Brandmauer und Aufmucken: Wenn das Imperium zurückschlägt….

Als Bürgerlicher hofft man ja irgendwie immer, dass alles gut wird. Um dann morgens aufzuwachen und festzustellen, dass es eben doch nicht gut wird.

Eben las ich, dass angeblich der Widerstand in der CDU/CSU-Bundestagsfraktion gegen die Rentenpläne von Friedrich Merz „bröckelt“. Das ist wenig überraschend, denn wenn die angeblich unionsgeführte Bundesregierung jetzt nicht endlich beginnt, etwas von ihren Versprechen zu liefern, dann wird es zappenduster. Und junge Abgeordnete – das sagt die Bezeichnung – sind Politiker, die beim Älterwerden noch was werden wollen. Auch das liegt in der Natur der Sache. Da ist es zwar gut, mal öffentlich aufzumucken und auf sich aufmerksam zu machen. Aber es ist schlecht, wenn man es dann anschließend so weit treibt, dass die tonangebenden Personen in der Fraktion, sich deren Namen merken, sollte die Bundesregierung daran später zerbrechen.

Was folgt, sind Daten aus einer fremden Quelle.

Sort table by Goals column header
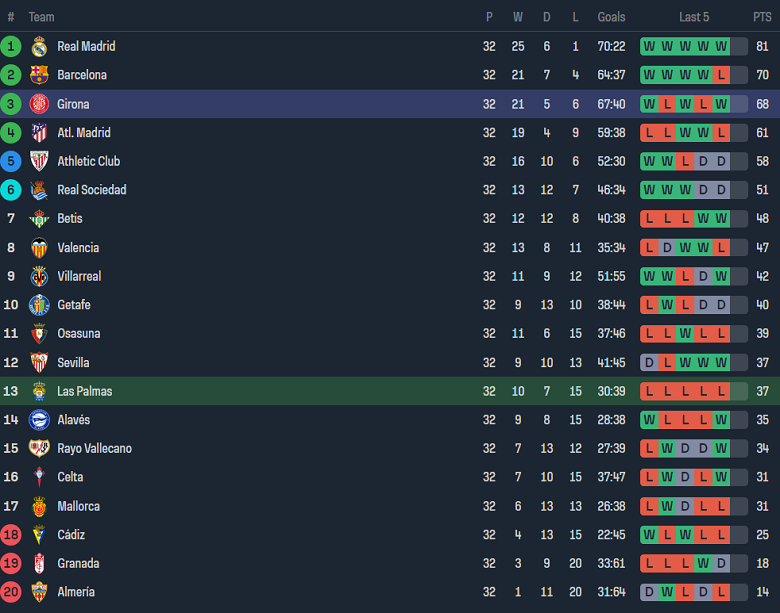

Mehr Standvermögen hätte ich persönlich dem Verband der Familienunternehmer und ihrer eigentlich tapferen Vorsitzenden Marie-Christine Ostermann zugetraut.

Nachdem die vor einer Woche verkündeten, die Brandmauer zur AfD gelte fortan nicht mehr, rudern sie nun mit kräftigen Flügelschlägen zurück.

Nachdem Mitglieder wie Rossmann, Vorwerk und Fritz-Kola öffentlichkeitswirksam austraten und – noch wichtiger – wie die Deutsche Bank ihre Zusammenarbeit einschränkten, teilte Ostermann nach Krisensitzungen „der Gremien“ gestern Abend mit – alle zurück auf Null!

„Wir müssen andere Wege der Auseinandersetzung finden, wie wir der AfD kritisch begegnen und gleichzeitig deutlich machen können, wofür wir stehen.“

Und: „Es ist das Gegenteil von dem passiert, was wir wollten.“

Die Familienunternehmer hatten jüngst Abgeordnete der AfD zum Parlamentarischen Abend eingeladen, und im etablierten Berliner Politikbetrieb war man not amused.

Der Verband, das kann man so sagen, steht als Wirtschaftsorganisation sicher der Union und der FDP nahe. Aber auch Grüne und SPD reden natürlich mit der wichtigen Interessenvertretung von 6500 namhaften Unternehmen in Deutschland. Und wenn die AfD zukünftig eingeladen wird, dann können Sie sicher sein, dass die Vertreter der anderen Parteien nicht mehr kommen. Auch Bundeskanzler Merz ist bei den Herrschaften schon als Redner gewesen. Kaum vorstellbar, dass er zukünftig kommen würde, wenn nach ihm Herr Brandner ein Grußwort spricht…

Die Ausgrenzung der AfD setzt sich also fort, freiwillig oder unfreiwillig

Denn die Familienunternehmer hatten doch recht mit ihrer Aufhebung der Brandmauer.

Man kann nicht so tun, als sei die derzeit stärkste politische Kraft in Deutschland gar nicht existent. Man muss die AfD wahrlich nicht mögen oder wählen – aber jetzt sind sie nun mal da. Und so, wie man bisher mit ihr umgeht, wird die Partei immer stärker.

Interessant übrigens: Spitzenpolitiker der AfD sitzen inzwischen regelmäßig in den wichtigen Talkshows des öffentlich-rechtlichen Fernsehens. Sie werden nicht geschont, nicht mit Samthandschuhen angefasst, aber sie werden eingeladen und kommen zu Wort.

Und wenn man Tino Chrupalla da sitzen und zum Thema Putin reden hört, dann stößt das zumindest bürgerliche Wähler in Westdeutschland eher ab, als ihm eine PR-Bühne zu bereiten.

Ich wiederhole mich, damit ich nicht missverstanden werde: Die „Brandmauer“ der Union gegenüber der AfD ist ein verhängnisvoller Fehler. Sie ist schlecht für die Demokratie und sie ist schlecht für die dringend notwendige Kurskorrektur, die unser Land braucht, und die bei manchen der entscheidenden Themen nur mit der AfD möglich ist.

Aber ich verstehe auch den Druck, der auf Frau 0stermann lastet und auf den jungen Abgeordneten von CDU und CSU, wenn da plötzlich die Telefone klingeln und mit Liebesentzug gedroht wird von denen, deren Liebe man sich doch sicher war.